The Canadian dollar has dropped to four-week lows, at 1.2500 levels as employment increases, lockdown restrictions eases, and business sentiment improves.
Canadian Dollar at Critical 1.2500 Levels
The Canadian dollar has dropped below the psychological level at 1.25. The multi-year low is at the 1.2363 level, reached on March 18, 2021. High oil prices and the weak US dollar have weakened the USD/CAD, pushing it to multi-year lows.
The area at 1.2475 has been tested several times. On the upside, the 1.2525 area will be a resistance level. If the support at the 1.2475 level breaks, the currency pair may swiftly lower to the 1.2400 marks. The USD/CAD currency pair has strong resistance at the 1.2620 regions and will act as a key level for forex investors to watch.
Canada depends on the price of oil to strengthen its economy. The bullish trend in oil has helped to improve the Canadian dollar. The Canadian dollar is also a commodity currency and is influenced by commodity prices on a global level. The reopening of the economy has improved business activity.
Employment Level Improves in Canada
Reports from Statistics Canada show that the unemployment rate has fallen to a low of 7.5% in March. 303,000 jobs have been added. In February 259,000 had been added, and the unemployment rate was 8.2%.
The food services and retail services were some sectors that were hard hit by the pandemic. Currently, these sectors show an increase in employment. Construction, accommodation, health care, and education are some areas that show steady gains. The young generation in the 15-24 age groups was the worst affected, as job losses were higher in this age group.
Employment has increased as Manufacturing PMI has gone up in March 2021 to 58.5 from 54.8 in February. It is the 9th consecutive month of expansion. Factory activity is picking up at the fastest pace in the history of Canada. New orders, employment, output, and purchases show a sharp surge as covid-19 restrictions are easing and have helped improve employment opportunities and lower the unemployment rate.
Effective Vaccination against the Covid-19 to Determine Canadian Dollar
Vaccination rollouts are improving economic conditions in Canada. Ontario and Quebec were some regions that were severely affected by the second and third wave of infections, and strict restrictions were imposed in these places.Â The arrivals of vaccines have given a boost to consumer demand, as conditions improve.
The Canadian dollar has stabilized at the 1.25 level. The fight against the coronavirus and its outcome will determine the direction of the USD/CAD currency pair.
Business Sentiment Helps Canadian Dollar
The Bank of Canada Business Outlook Survey (BOS) has reported good business sentiment for the first quarter of 2021. Companies are now returning to the pre-pandemic levels. With lower interest, consumer sentiment has improved, which has improved sales. However, uncertainty over future restrictions continues to dominate business sentiment.
Business optimism has increased in the first quarter of the year. An effective vaccination program against the covid-19 virus has helped to improve sentiment. Business investment has improved and BOC expects the future inflation level to remain within the 1% to 3% range.
Trade Surplus in Canada has narrowed in February to CAD$1.04 billion from CAD$1.21 in January 2021. Total exports have come down by 2.7% in February, after surging 8.2% in January. Total imports have decreased by 2.4% to CAD$48.8 billion in February.

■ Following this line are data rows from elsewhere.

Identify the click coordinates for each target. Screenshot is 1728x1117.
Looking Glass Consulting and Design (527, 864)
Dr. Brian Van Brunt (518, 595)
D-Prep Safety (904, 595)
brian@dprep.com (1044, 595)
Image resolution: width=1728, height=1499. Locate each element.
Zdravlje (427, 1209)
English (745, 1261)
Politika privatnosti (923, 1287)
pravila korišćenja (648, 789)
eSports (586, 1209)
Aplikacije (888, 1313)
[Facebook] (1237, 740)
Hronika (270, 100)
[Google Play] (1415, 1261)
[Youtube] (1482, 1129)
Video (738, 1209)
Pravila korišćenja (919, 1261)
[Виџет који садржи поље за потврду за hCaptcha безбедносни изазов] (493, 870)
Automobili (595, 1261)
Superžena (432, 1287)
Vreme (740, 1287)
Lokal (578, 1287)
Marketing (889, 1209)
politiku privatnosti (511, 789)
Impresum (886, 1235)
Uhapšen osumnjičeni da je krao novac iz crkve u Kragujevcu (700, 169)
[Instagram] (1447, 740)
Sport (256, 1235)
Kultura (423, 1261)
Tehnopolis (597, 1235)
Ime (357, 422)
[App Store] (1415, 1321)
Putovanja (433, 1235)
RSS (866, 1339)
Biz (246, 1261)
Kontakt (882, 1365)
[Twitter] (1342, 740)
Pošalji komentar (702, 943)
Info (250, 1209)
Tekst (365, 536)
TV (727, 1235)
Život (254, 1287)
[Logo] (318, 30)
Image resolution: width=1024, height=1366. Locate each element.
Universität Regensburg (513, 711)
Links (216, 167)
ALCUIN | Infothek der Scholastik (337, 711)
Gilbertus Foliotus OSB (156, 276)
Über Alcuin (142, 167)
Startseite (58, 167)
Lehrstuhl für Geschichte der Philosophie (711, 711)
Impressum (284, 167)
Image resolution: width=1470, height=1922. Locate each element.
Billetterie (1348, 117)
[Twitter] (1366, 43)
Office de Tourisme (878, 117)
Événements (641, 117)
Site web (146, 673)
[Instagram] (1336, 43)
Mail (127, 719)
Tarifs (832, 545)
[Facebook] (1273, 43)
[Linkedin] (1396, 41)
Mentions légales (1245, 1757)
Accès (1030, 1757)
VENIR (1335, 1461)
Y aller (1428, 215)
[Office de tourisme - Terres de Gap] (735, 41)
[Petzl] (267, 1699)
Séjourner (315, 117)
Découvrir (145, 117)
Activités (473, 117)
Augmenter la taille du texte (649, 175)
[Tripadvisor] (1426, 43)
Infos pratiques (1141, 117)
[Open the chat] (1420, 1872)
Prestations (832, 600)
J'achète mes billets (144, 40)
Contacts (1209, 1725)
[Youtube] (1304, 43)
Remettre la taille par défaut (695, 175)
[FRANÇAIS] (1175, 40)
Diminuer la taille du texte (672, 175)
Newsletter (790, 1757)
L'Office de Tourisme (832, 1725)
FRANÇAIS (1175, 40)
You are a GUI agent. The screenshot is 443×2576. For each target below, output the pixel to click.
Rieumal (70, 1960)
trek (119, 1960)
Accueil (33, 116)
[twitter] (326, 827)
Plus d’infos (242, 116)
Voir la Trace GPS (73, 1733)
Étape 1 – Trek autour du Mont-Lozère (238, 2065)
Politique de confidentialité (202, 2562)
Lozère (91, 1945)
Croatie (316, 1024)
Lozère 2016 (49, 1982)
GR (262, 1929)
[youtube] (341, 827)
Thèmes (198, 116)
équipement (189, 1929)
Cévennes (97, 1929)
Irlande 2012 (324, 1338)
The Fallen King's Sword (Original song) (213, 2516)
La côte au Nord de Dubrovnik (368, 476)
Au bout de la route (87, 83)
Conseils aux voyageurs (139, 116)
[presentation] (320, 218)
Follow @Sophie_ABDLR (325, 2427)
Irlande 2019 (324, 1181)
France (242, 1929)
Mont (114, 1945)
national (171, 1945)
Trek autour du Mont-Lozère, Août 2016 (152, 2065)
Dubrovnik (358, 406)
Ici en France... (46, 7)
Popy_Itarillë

Economic activity has grown at the fastest pace in six months, states the Ivey Purchasing Managers Index data (PMI). The index is above the 50 thresholds, indicating strong activity in the country for the first time in six months. Adjusted PMI increased to 63.1 from 55.7.
Bank of Canada Expectations on Canadian Dollar
The Bank of Canada meeting comes ahead next week. The central bank has been tapering its asset purchase, and it has kept the Canadian dollar move with a limited range. BOC Governor Tiff Macklem may not change interest rates in the foreseeable future, say experts.
Quantitative easing has helped the economy recover after the Covid pandemic. Experts say that negative interest rates should not be introduced even if there was further turbulence in the economy.
Currently, interest rates are at a record low of 0.25% since March 2020. If lowered further, it may weaken the Loonie, which will increase the cost of imported goods.
US Dollar Index
The USD index is at the critical support at 91.50. The US Treasury bond yield has slipped to a one-month low, which has pulled the USD/CAD currency pair lower. Investors expect the fed to keep interest rates at near-zero levels. Treasury yields have put pressure on the US dollar. If the Yield continues to move lower, the US dollar may come under further pressure. The US dollar has closed at the monthly low at the psychological level at 91.50 levels for the weekend.
The CAD/JPY is trading within a range. It closed just below the psychological level at 87.00 for the weekend. A break above this level may push the currency pair towards the 88.00 regions. However, a move below will push it towards another support at 86.00.